A person looking at graphs and charts on a futuristic see-through interface.

Image source: Getty Images.

The start of something big

When Nvidia invented the GPU back in 1999, its primary function was to produce realistic images in video games. The innovation that made this possible was parallel processing, which enables the simultaneous execution of a multitude of mathematical computations. These chips break down large computing jobs and allocate them across numerous internal cores -- revolutionary at the time.

It turns out that same capability made GPUs a natural for zipping information around the ether for cloud computing and providing the computational horsepower needed to meet the rigorous demands of AI. This, in turn, has fueled Nvidia's financial results and sent its stock price through the roof.

The results are (still) compelling

Over the past decade, Nvidia's revenue has grown by 3,720%, while its net income has surged 72,110% (as of market close on Monday). That performance, combined with excitement about the potential of AI, has fueled a blistering rise in its stock price, which has soared 34,270%.

In its fiscal 2026 third quarter (ended April 27), Nvidia delivered record revenue of $44 billion, which surged 69% year over year and 12% sequentially. This fueled adjusted earnings per share (EPS) that jumped 33% to $0.81. Driving the results was robust growth within the data center segment (which includes chips used for data centers, cloud computing, and AI), as sales for the segment soared 73% to $39 billion, driven by continuing demand for AI.

There could be much more to come. Goldman Sachs Research estimates the generative AI market could be worth $7 trillion by 2030, and Nvidia supplies the bulk of the processors that enable the technology.

The path to $10 trillion

Nvidia currently boasts a market cap of roughly $4.2 trillion (as of this writing). This means it will take stock price gains of 138% to drive its value to $10 trillion.
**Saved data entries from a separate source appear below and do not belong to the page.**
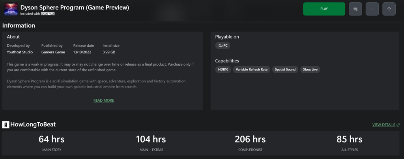Click the Xbox Live capability tag
The height and width of the screenshot is (159, 404).
point(310,70)
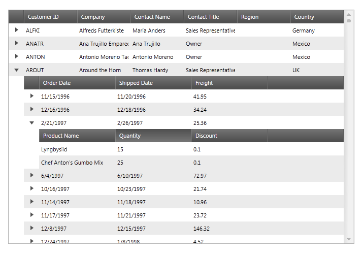Collapse the 2/21/1997 order details
Viewport: 363px width, 254px height.
point(31,123)
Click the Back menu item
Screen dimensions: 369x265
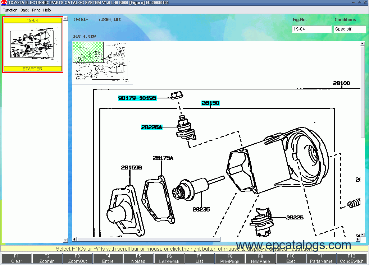coord(24,10)
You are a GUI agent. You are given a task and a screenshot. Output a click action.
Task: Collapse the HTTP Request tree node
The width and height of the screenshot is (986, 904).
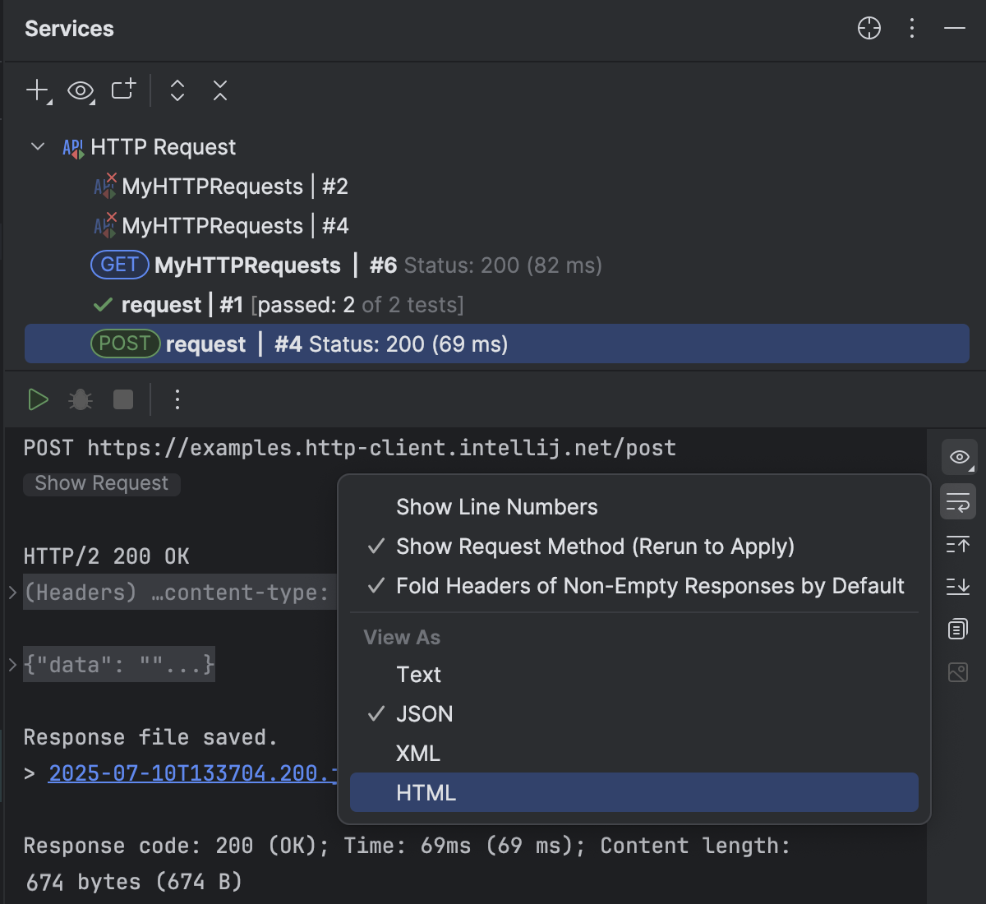click(x=36, y=146)
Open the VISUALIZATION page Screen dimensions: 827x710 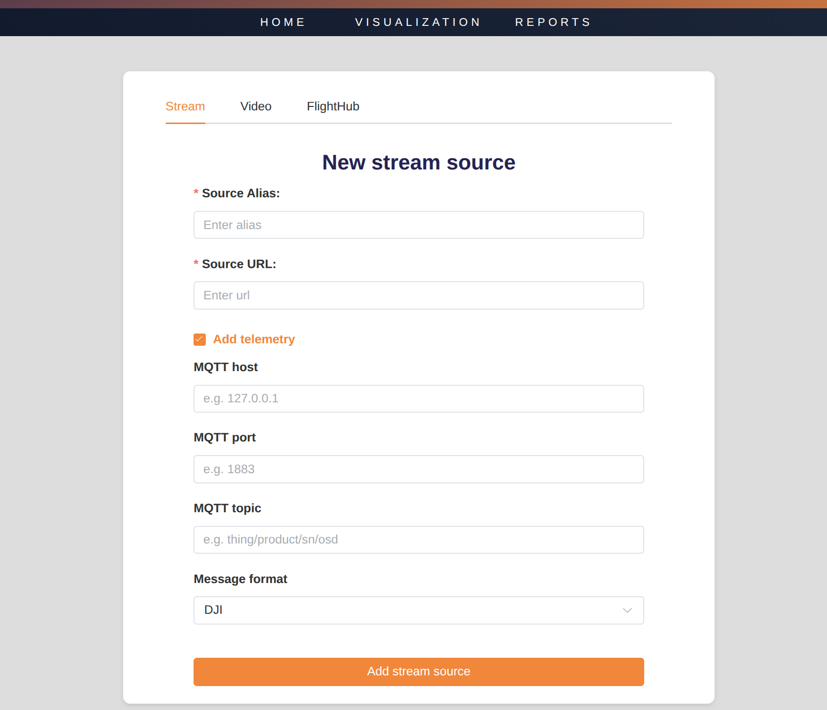[418, 22]
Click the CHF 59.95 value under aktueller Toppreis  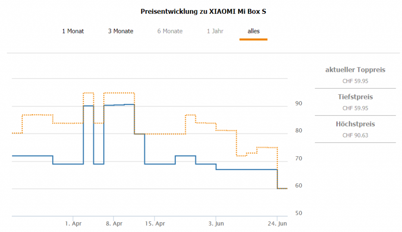pos(355,81)
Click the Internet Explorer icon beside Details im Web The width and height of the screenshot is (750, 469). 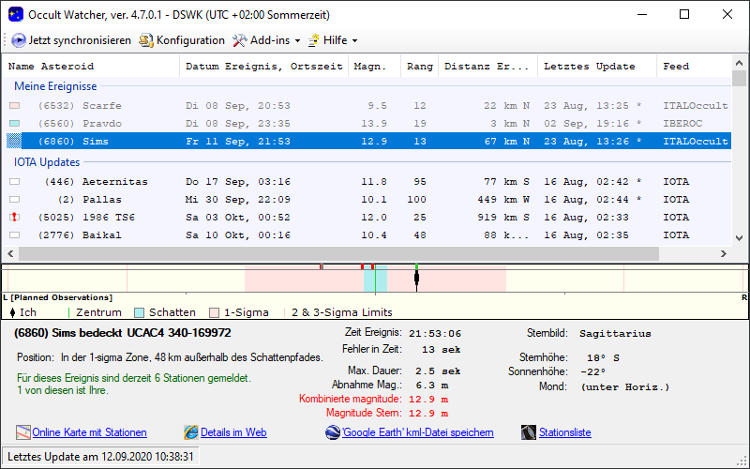(191, 432)
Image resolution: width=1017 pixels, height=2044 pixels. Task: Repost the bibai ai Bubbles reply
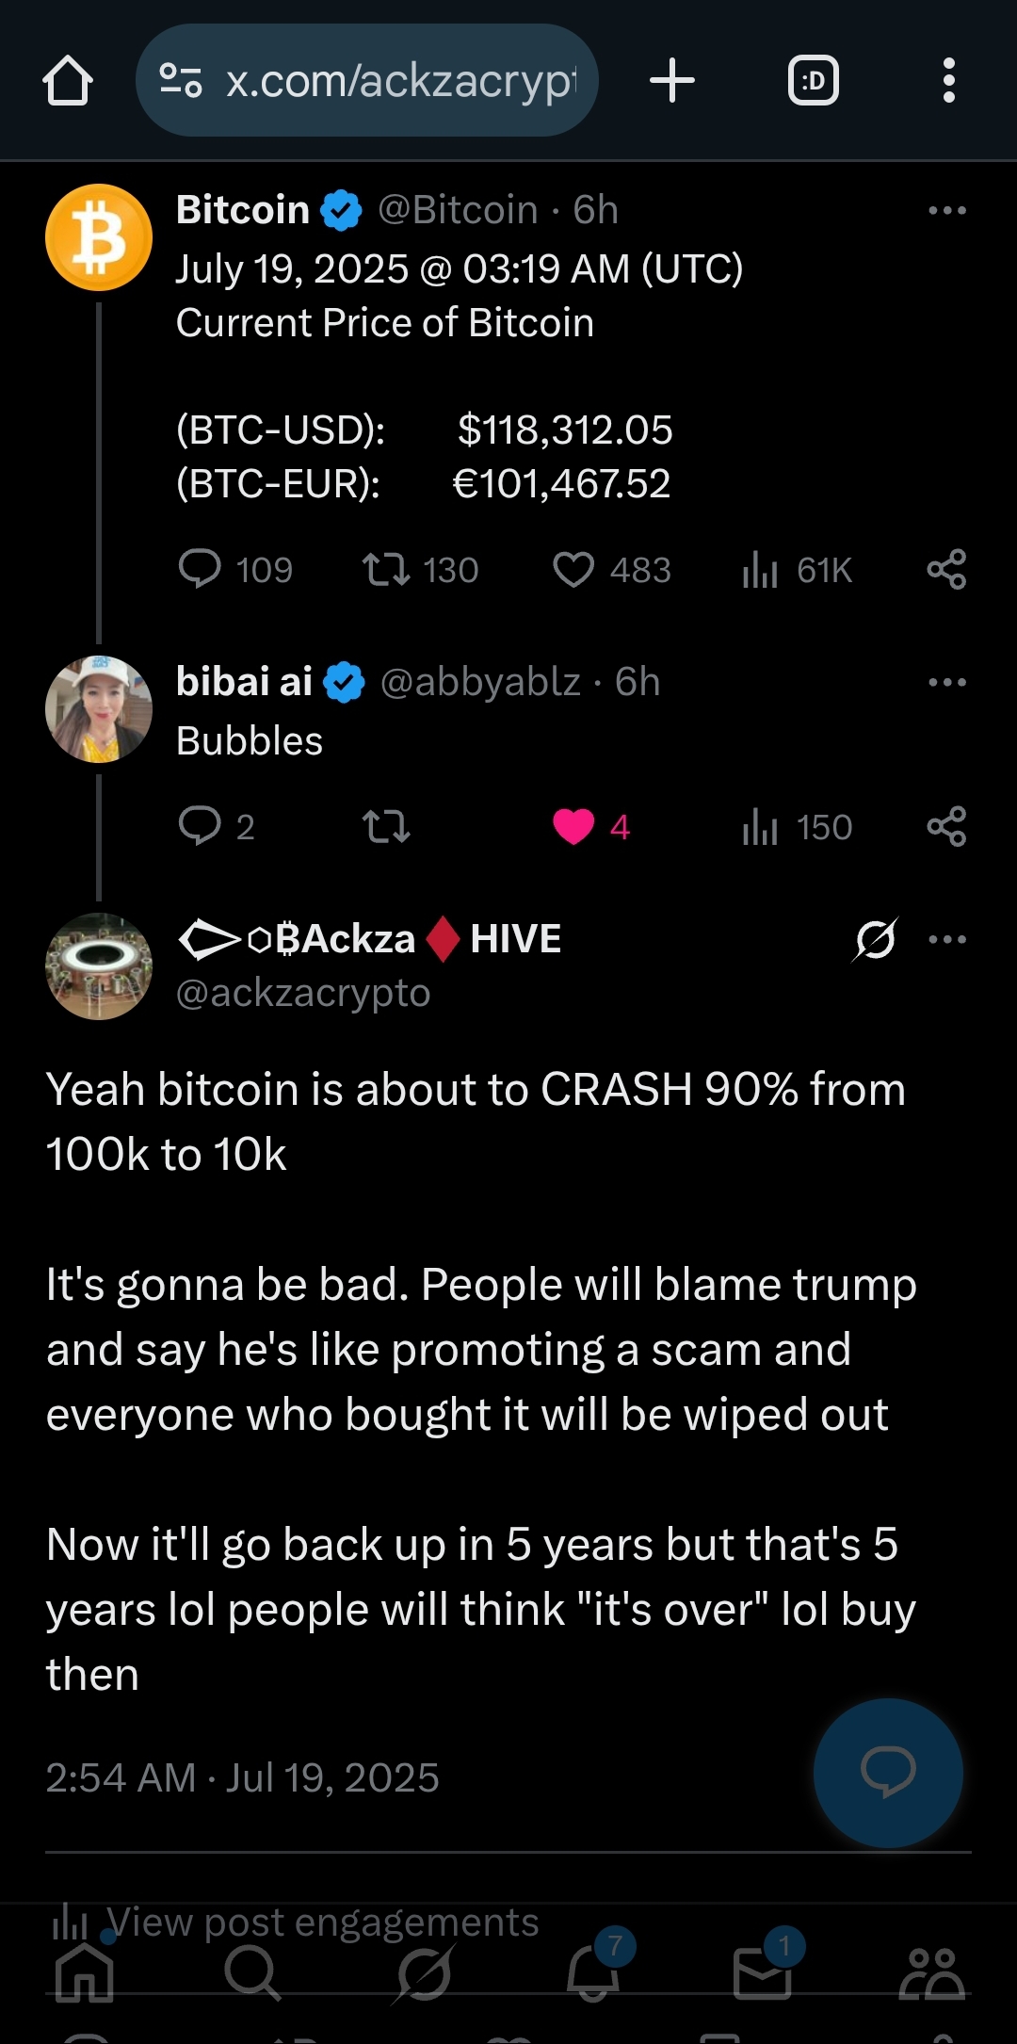pos(386,827)
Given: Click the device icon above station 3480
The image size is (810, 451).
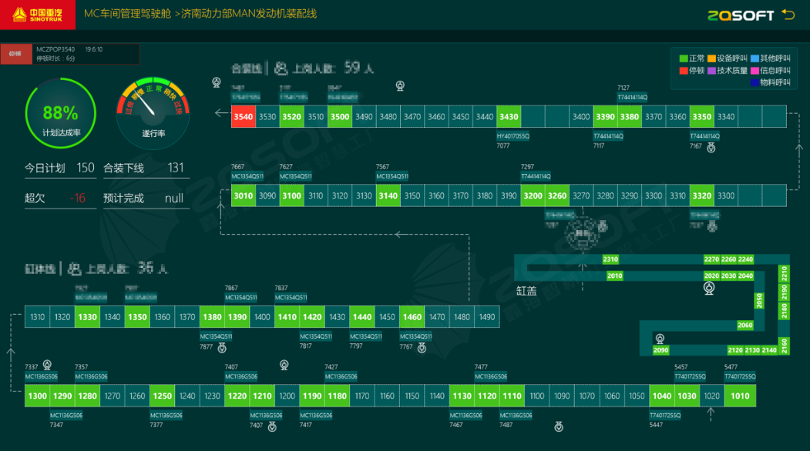Looking at the screenshot, I should point(400,85).
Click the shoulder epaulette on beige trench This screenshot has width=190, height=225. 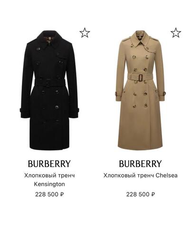pos(126,39)
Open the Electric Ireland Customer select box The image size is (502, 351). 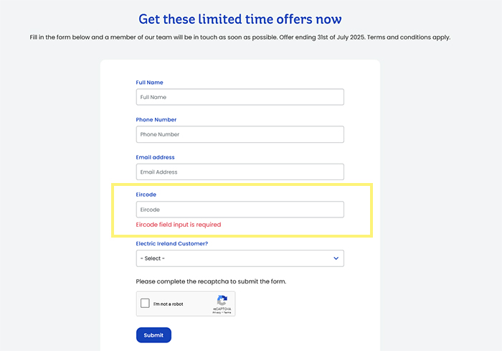tap(229, 258)
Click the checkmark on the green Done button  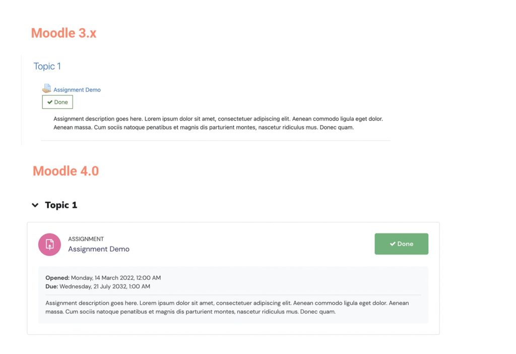pyautogui.click(x=393, y=244)
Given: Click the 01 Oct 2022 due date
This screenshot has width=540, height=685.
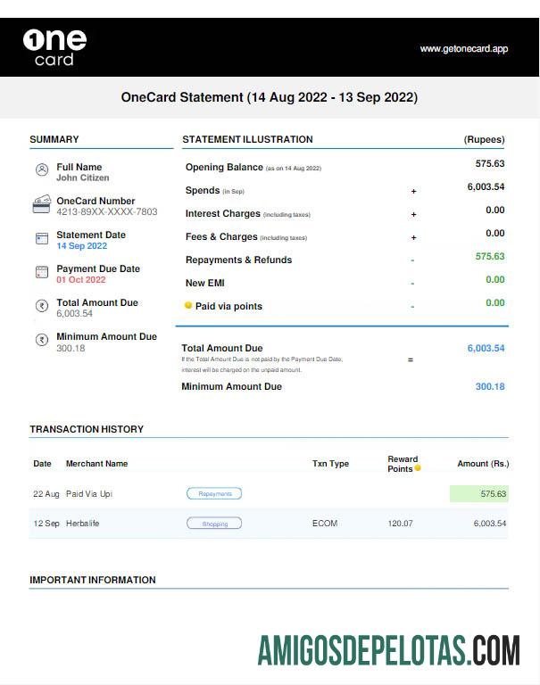Looking at the screenshot, I should pos(80,280).
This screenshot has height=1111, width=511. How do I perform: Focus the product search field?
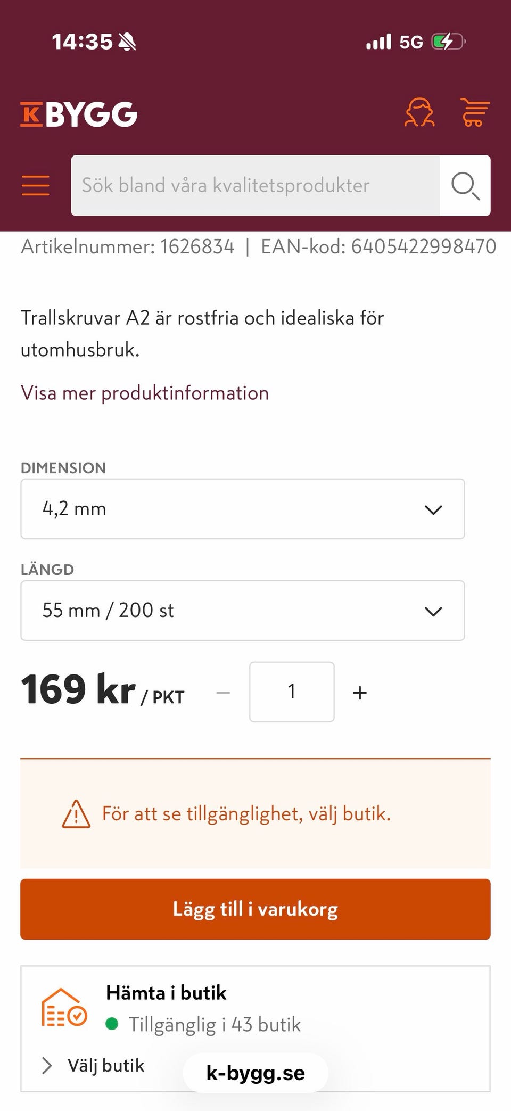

According to Wall Street, Nvidia is on track to generate revenue of roughly $200 billion in fiscal 2026, resulting in a forward price-to-sales (P/S) ratio of 21. Assuming its P/S remains constant, Nvidia would need to grow its revenue to roughly $475 billion annually to support a $10 trillion market cap.

Wall Street is forecasting annual revenue growth of 22.3% for Nvidia over the coming five years. If the company can achieve that growth rate, it could reach a $10 trillion market cap as early as 2030.

Don't take my word for it. Beth Kindig, CEO and lead tech analyst for the I/O Fund, also predicts Nvidia's market cap will reach $10 trillion by 2030 (emphasis mine):

We believe Nvidia will reach a $10 trillion market cap by 2030 or sooner through a rapid product road map, its impenetrable moat from the CUDA [Compute Unified Device Architecture] software platform, and due to being an AI systems company that provides components well beyond GPUs, including networking and software platforms.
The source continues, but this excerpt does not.